» EXERCISE OBJECTIVE: Return every one of the lines below character for character, with nothing added, dropped, or changed.

» MATERIAL FOR THIS TASK:

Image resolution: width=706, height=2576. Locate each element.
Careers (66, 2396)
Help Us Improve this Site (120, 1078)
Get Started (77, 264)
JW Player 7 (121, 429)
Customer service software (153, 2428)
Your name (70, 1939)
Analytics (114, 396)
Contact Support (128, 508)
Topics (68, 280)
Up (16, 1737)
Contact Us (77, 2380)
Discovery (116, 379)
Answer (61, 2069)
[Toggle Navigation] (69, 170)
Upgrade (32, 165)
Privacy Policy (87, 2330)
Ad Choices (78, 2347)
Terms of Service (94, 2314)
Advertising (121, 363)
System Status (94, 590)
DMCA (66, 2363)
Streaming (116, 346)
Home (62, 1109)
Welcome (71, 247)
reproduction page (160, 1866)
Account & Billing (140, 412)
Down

» SOLVED PROBLEM:
Image resolution: width=706, height=2576. Locate each element.
Careers (66, 2396)
Help Us Improve this Site (120, 1078)
Get Started (77, 264)
JW Player 7 (121, 429)
Customer service software (153, 2428)
Your name (70, 1939)
Analytics (114, 396)
Contact Support (128, 508)
Topics (68, 280)
Up (16, 1737)
Contact Us (77, 2380)
Discovery (116, 379)
Answer (61, 2069)
[Toggle Navigation] (69, 170)
Upgrade (32, 165)
Privacy Policy (87, 2330)
Ad Choices (78, 2347)
Terms of Service (94, 2314)
Advertising (121, 363)
System Status (94, 590)
DMCA (66, 2363)
Streaming (116, 346)
Home (62, 1109)
Welcome (71, 247)
reproduction page (160, 1866)
Account & Billing (140, 412)
Down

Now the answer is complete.